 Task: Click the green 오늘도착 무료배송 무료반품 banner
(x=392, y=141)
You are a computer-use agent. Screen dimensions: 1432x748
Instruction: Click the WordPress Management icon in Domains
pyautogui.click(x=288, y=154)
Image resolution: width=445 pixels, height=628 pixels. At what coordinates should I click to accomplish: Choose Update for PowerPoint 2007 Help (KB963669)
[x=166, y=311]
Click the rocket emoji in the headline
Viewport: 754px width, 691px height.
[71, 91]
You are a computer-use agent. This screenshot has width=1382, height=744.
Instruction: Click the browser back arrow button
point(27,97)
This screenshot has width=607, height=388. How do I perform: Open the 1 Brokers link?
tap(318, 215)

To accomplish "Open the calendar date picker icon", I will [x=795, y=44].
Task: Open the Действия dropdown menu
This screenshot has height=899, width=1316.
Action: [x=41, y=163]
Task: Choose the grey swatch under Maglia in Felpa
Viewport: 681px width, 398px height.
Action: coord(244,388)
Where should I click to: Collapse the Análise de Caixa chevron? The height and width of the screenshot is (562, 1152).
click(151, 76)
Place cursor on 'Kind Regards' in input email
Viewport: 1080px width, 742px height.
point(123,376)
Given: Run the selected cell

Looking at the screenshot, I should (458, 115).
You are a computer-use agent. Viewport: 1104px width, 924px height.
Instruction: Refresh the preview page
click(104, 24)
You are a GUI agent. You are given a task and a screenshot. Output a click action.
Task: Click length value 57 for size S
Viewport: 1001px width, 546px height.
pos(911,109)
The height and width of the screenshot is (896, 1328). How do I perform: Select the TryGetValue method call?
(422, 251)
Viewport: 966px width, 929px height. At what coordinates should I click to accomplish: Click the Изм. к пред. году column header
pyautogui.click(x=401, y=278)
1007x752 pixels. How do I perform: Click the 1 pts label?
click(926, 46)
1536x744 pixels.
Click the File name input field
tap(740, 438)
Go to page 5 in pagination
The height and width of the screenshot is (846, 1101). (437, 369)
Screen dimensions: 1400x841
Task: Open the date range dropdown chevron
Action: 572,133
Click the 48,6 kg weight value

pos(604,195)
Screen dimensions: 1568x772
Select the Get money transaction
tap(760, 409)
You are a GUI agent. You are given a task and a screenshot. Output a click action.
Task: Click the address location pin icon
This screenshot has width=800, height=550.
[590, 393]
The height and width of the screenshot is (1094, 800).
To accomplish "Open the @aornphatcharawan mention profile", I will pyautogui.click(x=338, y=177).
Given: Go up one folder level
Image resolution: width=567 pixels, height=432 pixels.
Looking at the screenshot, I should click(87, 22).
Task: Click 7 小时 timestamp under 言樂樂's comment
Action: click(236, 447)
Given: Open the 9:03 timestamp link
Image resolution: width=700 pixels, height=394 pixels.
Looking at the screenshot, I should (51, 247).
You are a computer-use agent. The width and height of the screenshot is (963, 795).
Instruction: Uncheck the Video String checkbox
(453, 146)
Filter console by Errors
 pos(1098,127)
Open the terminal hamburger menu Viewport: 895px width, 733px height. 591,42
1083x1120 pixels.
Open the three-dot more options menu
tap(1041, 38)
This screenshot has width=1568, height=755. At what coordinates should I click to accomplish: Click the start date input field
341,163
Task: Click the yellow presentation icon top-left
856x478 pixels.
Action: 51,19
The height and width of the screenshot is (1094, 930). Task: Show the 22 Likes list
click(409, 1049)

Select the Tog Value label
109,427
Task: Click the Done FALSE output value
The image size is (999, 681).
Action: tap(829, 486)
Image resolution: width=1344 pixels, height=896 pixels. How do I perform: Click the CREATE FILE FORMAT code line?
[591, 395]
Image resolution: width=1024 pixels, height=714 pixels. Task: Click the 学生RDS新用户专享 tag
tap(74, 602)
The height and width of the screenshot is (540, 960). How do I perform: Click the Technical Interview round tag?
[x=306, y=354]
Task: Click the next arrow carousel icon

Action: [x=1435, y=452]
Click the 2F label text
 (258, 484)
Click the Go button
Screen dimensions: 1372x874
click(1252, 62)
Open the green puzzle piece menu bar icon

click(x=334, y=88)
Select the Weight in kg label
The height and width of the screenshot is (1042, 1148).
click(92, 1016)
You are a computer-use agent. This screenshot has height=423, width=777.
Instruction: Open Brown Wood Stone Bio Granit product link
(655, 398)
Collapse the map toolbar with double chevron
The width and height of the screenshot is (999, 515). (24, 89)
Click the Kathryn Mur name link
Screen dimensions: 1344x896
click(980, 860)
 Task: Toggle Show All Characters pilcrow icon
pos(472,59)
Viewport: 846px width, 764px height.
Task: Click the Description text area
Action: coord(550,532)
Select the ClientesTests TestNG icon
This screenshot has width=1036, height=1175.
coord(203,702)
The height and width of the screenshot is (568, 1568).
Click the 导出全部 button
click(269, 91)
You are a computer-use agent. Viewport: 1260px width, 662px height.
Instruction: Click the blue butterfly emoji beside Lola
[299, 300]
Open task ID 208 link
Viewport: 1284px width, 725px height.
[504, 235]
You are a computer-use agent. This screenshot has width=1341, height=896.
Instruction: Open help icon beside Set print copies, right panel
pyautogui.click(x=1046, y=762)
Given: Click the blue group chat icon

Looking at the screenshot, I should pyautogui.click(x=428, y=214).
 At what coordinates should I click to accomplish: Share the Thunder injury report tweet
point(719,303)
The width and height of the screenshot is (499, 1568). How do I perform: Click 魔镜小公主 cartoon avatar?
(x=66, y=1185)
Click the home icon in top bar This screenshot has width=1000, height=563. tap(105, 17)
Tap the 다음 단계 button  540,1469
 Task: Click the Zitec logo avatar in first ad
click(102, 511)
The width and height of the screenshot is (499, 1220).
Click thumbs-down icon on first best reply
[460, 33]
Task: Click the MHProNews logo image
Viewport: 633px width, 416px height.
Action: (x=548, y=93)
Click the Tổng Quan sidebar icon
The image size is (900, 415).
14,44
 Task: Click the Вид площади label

#### What to work on:
All the data above must be copied again. Leave nothing out.

#### Response for this exercise:
 Task: Click the green 오늘도착 무료배송 무료반품 banner
(x=392, y=141)
You are a computer-use agent. Screen dimensions: 1432x748
Instruction: Click the WordPress Management icon in Domains
pyautogui.click(x=288, y=154)
Image resolution: width=445 pixels, height=628 pixels. At what coordinates should I click to accomplish: Choose Update for PowerPoint 2007 Help (KB963669)
[x=166, y=311]
Click the rocket emoji in the headline
Viewport: 754px width, 691px height.
[71, 91]
You are a computer-use agent. This screenshot has width=1382, height=744.
Instruction: Click the browser back arrow button
point(27,97)
This screenshot has width=607, height=388. How do I perform: Open the 1 Brokers link?
tap(318, 215)

To accomplish "Open the calendar date picker icon", I will [x=795, y=44].
Task: Open the Действия dropdown menu
This screenshot has height=899, width=1316.
Action: [x=41, y=163]
Task: Choose the grey swatch under Maglia in Felpa
Viewport: 681px width, 398px height.
Action: coord(244,388)
Where should I click to: Collapse the Análise de Caixa chevron? The height and width of the screenshot is (562, 1152).
click(151, 76)
Place cursor on 'Kind Regards' in input email
Viewport: 1080px width, 742px height.
point(123,376)
Given: Run the selected cell

Looking at the screenshot, I should (458, 115).
You are a computer-use agent. Viewport: 1104px width, 924px height.
Instruction: Refresh the preview page
click(104, 24)
You are a GUI agent. You are given a task and a screenshot. Output a click action.
Task: Click length value 57 for size S
Viewport: 1001px width, 546px height.
pos(911,109)
The height and width of the screenshot is (896, 1328). How do I perform: Select the TryGetValue method call?
(422, 251)
Viewport: 966px width, 929px height. At what coordinates should I click to accomplish: Click the Изм. к пред. году column header
pyautogui.click(x=401, y=278)
1007x752 pixels. How do I perform: Click the 1 pts label?
click(926, 46)
1536x744 pixels.
Click the File name input field
tap(740, 438)
Go to page 5 in pagination
The height and width of the screenshot is (846, 1101). (437, 369)
Screen dimensions: 1400x841
Task: Open the date range dropdown chevron
Action: 572,133
Click the 48,6 kg weight value

pos(604,195)
Screen dimensions: 1568x772
Select the Get money transaction
tap(760, 409)
You are a GUI agent. You are given a task and a screenshot. Output a click action.
Task: Click the address location pin icon
This screenshot has width=800, height=550.
[590, 393]
The height and width of the screenshot is (1094, 800).
To accomplish "Open the @aornphatcharawan mention profile", I will pyautogui.click(x=338, y=177).
Given: Go up one folder level
Image resolution: width=567 pixels, height=432 pixels.
Looking at the screenshot, I should click(87, 22).
Task: Click 7 小时 timestamp under 言樂樂's comment
Action: click(236, 447)
Given: Open the 9:03 timestamp link
Image resolution: width=700 pixels, height=394 pixels.
Looking at the screenshot, I should (51, 247).
You are a computer-use agent. The width and height of the screenshot is (963, 795).
Instruction: Uncheck the Video String checkbox
(453, 146)
Filter console by Errors
 pos(1098,127)
Open the terminal hamburger menu Viewport: 895px width, 733px height. 591,42
1083x1120 pixels.
Open the three-dot more options menu
tap(1041, 38)
This screenshot has width=1568, height=755. At what coordinates should I click to accomplish: Click the start date input field
341,163
Task: Click the yellow presentation icon top-left
856x478 pixels.
Action: 51,19
The height and width of the screenshot is (1094, 930). Task: Show the 22 Likes list
click(409, 1049)

Select the Tog Value label
109,427
Task: Click the Done FALSE output value
The image size is (999, 681).
Action: tap(829, 486)
Image resolution: width=1344 pixels, height=896 pixels. How do I perform: Click the CREATE FILE FORMAT code line?
[591, 395]
Image resolution: width=1024 pixels, height=714 pixels. Task: Click the 学生RDS新用户专享 tag
tap(74, 602)
The height and width of the screenshot is (540, 960). How do I perform: Click the Technical Interview round tag?
[x=306, y=354]
Task: Click the next arrow carousel icon

Action: [x=1435, y=452]
Click the 2F label text
 (258, 484)
Click the Go button
Screen dimensions: 1372x874
click(1252, 62)
Open the green puzzle piece menu bar icon

click(x=334, y=88)
Select the Weight in kg label
The height and width of the screenshot is (1042, 1148).
click(92, 1016)
You are a computer-use agent. This screenshot has height=423, width=777.
Instruction: Open Brown Wood Stone Bio Granit product link
(655, 398)
Collapse the map toolbar with double chevron
The width and height of the screenshot is (999, 515). (24, 89)
Click the Kathryn Mur name link
Screen dimensions: 1344x896
click(980, 860)
 Task: Toggle Show All Characters pilcrow icon
pos(472,59)
Viewport: 846px width, 764px height.
Task: Click the Description text area
Action: coord(550,532)
Select the ClientesTests TestNG icon
This screenshot has width=1036, height=1175.
coord(203,702)
The height and width of the screenshot is (568, 1568).
Click the 导出全部 button
click(269, 91)
You are a computer-use agent. Viewport: 1260px width, 662px height.
Instruction: Click the blue butterfly emoji beside Lola
[299, 300]
Open task ID 208 link
Viewport: 1284px width, 725px height.
[504, 235]
You are a computer-use agent. This screenshot has width=1341, height=896.
Instruction: Open help icon beside Set print copies, right panel
pyautogui.click(x=1046, y=762)
Given: Click the blue group chat icon

Looking at the screenshot, I should pyautogui.click(x=428, y=214).
 At what coordinates should I click to accomplish: Share the Thunder injury report tweet
point(719,303)
The width and height of the screenshot is (499, 1568). How do I perform: Click 魔镜小公主 cartoon avatar?
(x=66, y=1185)
Click the home icon in top bar This screenshot has width=1000, height=563. tap(105, 17)
Tap the 다음 단계 button  540,1469
 Task: Click the Zitec logo avatar in first ad
click(102, 511)
The width and height of the screenshot is (499, 1220).
Click thumbs-down icon on first best reply
[460, 33]
Task: Click the MHProNews logo image
Viewport: 633px width, 416px height.
Action: (x=548, y=93)
Click the Tổng Quan sidebar icon
The image size is (900, 415).
14,44
 Task: Click the Вид площади label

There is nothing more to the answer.